**Work to complete**
All of the entries are to be printed exactly as they appear.

**Input**

____

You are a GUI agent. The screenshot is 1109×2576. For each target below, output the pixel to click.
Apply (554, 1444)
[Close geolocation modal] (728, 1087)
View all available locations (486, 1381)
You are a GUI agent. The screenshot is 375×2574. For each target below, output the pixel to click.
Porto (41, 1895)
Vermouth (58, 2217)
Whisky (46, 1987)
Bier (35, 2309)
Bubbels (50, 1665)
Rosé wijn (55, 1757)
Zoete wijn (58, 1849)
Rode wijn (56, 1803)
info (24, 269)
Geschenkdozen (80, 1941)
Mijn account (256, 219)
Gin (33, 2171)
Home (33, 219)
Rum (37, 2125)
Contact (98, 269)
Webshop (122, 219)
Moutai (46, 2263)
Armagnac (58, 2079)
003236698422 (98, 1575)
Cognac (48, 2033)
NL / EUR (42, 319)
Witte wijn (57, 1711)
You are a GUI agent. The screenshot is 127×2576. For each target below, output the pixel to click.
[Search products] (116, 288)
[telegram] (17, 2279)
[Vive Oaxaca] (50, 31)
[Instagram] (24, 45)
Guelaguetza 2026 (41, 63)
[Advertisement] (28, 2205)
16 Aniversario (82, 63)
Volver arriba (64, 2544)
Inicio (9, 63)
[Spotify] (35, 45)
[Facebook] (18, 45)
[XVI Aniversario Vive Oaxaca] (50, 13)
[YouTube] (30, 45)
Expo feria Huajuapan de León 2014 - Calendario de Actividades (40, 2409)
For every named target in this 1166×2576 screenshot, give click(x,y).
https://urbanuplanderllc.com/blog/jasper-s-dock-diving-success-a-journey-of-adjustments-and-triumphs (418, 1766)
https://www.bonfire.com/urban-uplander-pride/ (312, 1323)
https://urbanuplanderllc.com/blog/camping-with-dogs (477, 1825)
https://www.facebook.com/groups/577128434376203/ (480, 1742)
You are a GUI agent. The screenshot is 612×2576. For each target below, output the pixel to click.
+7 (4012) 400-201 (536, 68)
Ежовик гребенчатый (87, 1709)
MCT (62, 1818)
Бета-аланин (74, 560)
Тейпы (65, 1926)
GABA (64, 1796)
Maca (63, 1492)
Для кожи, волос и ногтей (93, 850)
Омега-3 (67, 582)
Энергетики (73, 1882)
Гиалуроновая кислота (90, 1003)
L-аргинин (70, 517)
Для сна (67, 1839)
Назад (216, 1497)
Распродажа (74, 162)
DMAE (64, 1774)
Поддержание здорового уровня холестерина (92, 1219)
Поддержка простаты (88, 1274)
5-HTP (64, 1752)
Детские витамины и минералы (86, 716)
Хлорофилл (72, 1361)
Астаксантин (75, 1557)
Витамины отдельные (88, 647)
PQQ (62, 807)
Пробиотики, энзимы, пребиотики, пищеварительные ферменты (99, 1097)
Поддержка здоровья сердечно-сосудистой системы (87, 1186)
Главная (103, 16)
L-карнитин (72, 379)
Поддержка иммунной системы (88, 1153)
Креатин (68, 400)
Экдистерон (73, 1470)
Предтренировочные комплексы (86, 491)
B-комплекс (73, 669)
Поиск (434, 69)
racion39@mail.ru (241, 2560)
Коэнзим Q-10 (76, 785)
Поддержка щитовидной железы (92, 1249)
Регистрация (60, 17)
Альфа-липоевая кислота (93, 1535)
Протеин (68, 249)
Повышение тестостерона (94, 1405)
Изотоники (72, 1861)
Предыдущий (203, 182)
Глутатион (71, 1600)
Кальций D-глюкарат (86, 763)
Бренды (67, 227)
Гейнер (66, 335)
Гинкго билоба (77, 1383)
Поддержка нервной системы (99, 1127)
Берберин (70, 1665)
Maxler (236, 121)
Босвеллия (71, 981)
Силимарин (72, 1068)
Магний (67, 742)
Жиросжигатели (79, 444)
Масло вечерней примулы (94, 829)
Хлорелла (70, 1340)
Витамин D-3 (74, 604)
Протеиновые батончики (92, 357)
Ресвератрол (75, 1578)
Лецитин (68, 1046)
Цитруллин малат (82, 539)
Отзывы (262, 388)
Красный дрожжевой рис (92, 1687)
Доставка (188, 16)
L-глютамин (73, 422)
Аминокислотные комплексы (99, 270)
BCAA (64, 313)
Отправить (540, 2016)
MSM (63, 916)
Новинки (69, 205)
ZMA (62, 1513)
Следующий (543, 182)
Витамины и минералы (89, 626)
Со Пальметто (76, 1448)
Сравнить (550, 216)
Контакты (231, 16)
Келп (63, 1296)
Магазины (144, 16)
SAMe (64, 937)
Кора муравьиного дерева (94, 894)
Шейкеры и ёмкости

____

**Written solution**
You are a GUI agent. The screenshot is 1109×2576. For each target below, output the pixel to click.
Apply (554, 1444)
[Close geolocation modal] (728, 1087)
View all available locations (486, 1381)
You are a GUI agent. The screenshot is 375×2574. For each target below, output the pixel to click.
Porto (41, 1895)
Vermouth (58, 2217)
Whisky (46, 1987)
Bier (35, 2309)
Bubbels (50, 1665)
Rosé wijn (55, 1757)
Zoete wijn (58, 1849)
Rode wijn (56, 1803)
info (24, 269)
Geschenkdozen (80, 1941)
Mijn account (256, 219)
Gin (33, 2171)
Home (33, 219)
Rum (37, 2125)
Contact (98, 269)
Webshop (122, 219)
Moutai (46, 2263)
Armagnac (58, 2079)
003236698422 (98, 1575)
Cognac (48, 2033)
NL / EUR (42, 319)
Witte wijn (57, 1711)
You are a GUI agent. The screenshot is 127×2576. For each target below, output the pixel to click.
[Search products] (116, 288)
[telegram] (17, 2279)
[Vive Oaxaca] (50, 31)
[Instagram] (24, 45)
Guelaguetza 2026 (41, 63)
[Advertisement] (28, 2205)
16 Aniversario (82, 63)
Volver arriba (64, 2544)
Inicio (9, 63)
[Spotify] (35, 45)
[Facebook] (18, 45)
[XVI Aniversario Vive Oaxaca] (50, 13)
[YouTube] (30, 45)
Expo feria Huajuapan de León 2014 - Calendario de Actividades (40, 2409)
For every named target in this 1166×2576 screenshot, give click(x,y).
https://urbanuplanderllc.com/blog/jasper-s-dock-diving-success-a-journey-of-adjustments-and-triumphs (418, 1766)
https://www.bonfire.com/urban-uplander-pride/ (312, 1323)
https://urbanuplanderllc.com/blog/camping-with-dogs (477, 1825)
https://www.facebook.com/groups/577128434376203/ (480, 1742)
You are a GUI agent. The screenshot is 612×2576. For each target below, output the pixel to click.
+7 (4012) 400-201 (536, 68)
Ежовик гребенчатый (87, 1709)
MCT (62, 1818)
Бета-аланин (74, 560)
Тейпы (65, 1926)
GABA (64, 1796)
Maca (63, 1492)
Для кожи, волос и ногтей (93, 850)
Омега-3 (67, 582)
Энергетики (73, 1882)
Гиалуроновая кислота (90, 1003)
L-аргинин (70, 517)
Для сна (67, 1839)
Назад (216, 1497)
Распродажа (74, 162)
DMAE (64, 1774)
Поддержание здорового уровня холестерина (92, 1219)
Поддержка простаты (88, 1274)
5-HTP (64, 1752)
Детские витамины и минералы (86, 716)
Хлорофилл (72, 1361)
Астаксантин (75, 1557)
Витамины отдельные (88, 647)
PQQ (62, 807)
Пробиотики, энзимы, пребиотики, пищеварительные ферменты (99, 1097)
Поддержка здоровья сердечно-сосудистой системы (87, 1186)
Главная (103, 16)
L-карнитин (72, 379)
Поддержка иммунной системы (88, 1153)
Креатин (68, 400)
Экдистерон (73, 1470)
Предтренировочные комплексы (86, 491)
B-комплекс (73, 669)
Поиск (434, 69)
racion39@mail.ru (241, 2560)
Коэнзим Q-10 (76, 785)
Поддержка щитовидной железы (92, 1249)
Регистрация (60, 17)
Альфа-липоевая кислота (93, 1535)
Протеин (68, 249)
Повышение тестостерона (94, 1405)
Изотоники (72, 1861)
Предыдущий (203, 182)
Глутатион (71, 1600)
Кальций D-глюкарат (86, 763)
Бренды (67, 227)
Гейнер (66, 335)
Гинкго билоба (77, 1383)
Поддержка нервной системы (99, 1127)
Берберин (70, 1665)
Maxler (236, 121)
Босвеллия (71, 981)
Силимарин (72, 1068)
Магний (67, 742)
Жиросжигатели (79, 444)
Масло вечерней примулы (94, 829)
Хлорелла (70, 1340)
Витамин D-3 (74, 604)
Протеиновые батончики (92, 357)
Ресвератрол (75, 1578)
Лецитин (68, 1046)
Цитруллин малат (82, 539)
Отзывы (262, 388)
Красный дрожжевой рис (92, 1687)
Доставка (188, 16)
L-глютамин (73, 422)
Аминокислотные комплексы (99, 270)
BCAA (64, 313)
Отправить (540, 2016)
MSM (63, 916)
Новинки (69, 205)
ZMA (62, 1513)
Следующий (543, 182)
Витамины и минералы (89, 626)
Со Пальметто (76, 1448)
Сравнить (550, 216)
Контакты (231, 16)
Келп (63, 1296)
Магазины (144, 16)
SAMe (64, 937)
Кора муравьиного дерева (94, 894)
Шейкеры и ёмкости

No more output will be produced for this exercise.